Rachel Malik on Alex Woloch, The One vs the Many. The creation of character-systems in the realist novel, in a bold account that proposes a new political economy of major and minor.
RACHEL MALIK
‘WE ARE TOO MENNY’
Character is an unfashionable subject within the current doxa of literary studies, and one of the many strengths of Alex Woloch’s study is his unabashed facing of the problem head-on. Naïve responses that treat characters as people and pay no attention to the processes of representation are easy targets; but the seemingly non-gullible alternatives are, for Woloch, equally evasive. Character cannot be reduced to theme, or rhetorical figure, or an action-potential within the plot, any more than it can be simply read off (and perhaps seen off) as an ideological position.

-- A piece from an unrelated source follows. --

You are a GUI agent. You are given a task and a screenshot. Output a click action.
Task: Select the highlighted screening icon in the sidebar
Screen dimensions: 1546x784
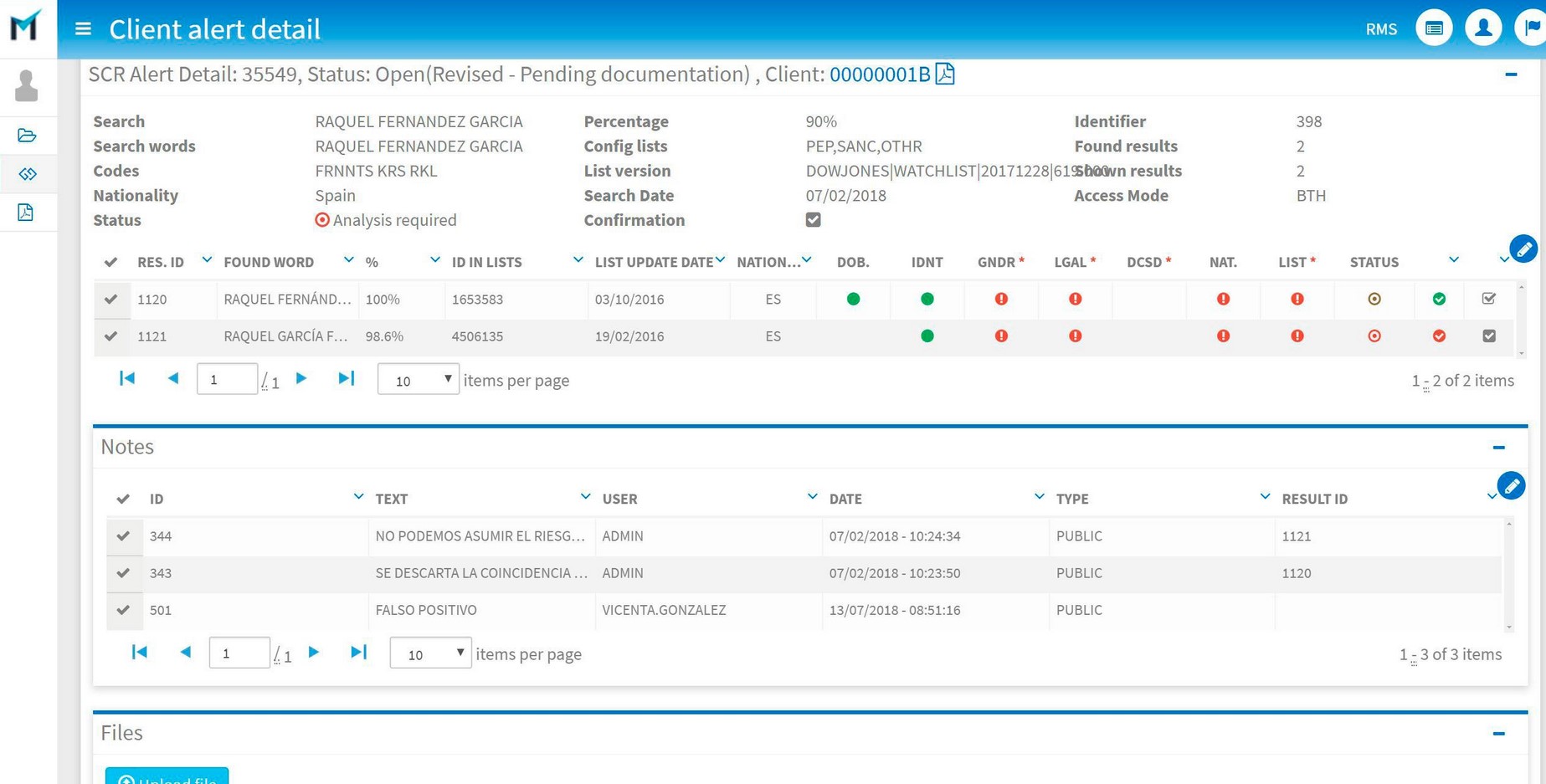click(28, 174)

Such strategies should always be part of how we read character, but they do not, on their own, grapple with the anthropomorphism of characters, who so often seem to exist beyond the repertoire of gestures, actions, thoughts and words in which they are inscribed. Character is a myth in Barthes’s sense (though Woloch himself treats Barthes rather peremptorily), and must be read as at once true and unreal. We need to accept the true force of character: why readers can treat characters as people (or even intimates), speculating about their pre-and-post narrative ‘lives’. But we must also explain it, as a constituent and effect of the textual process.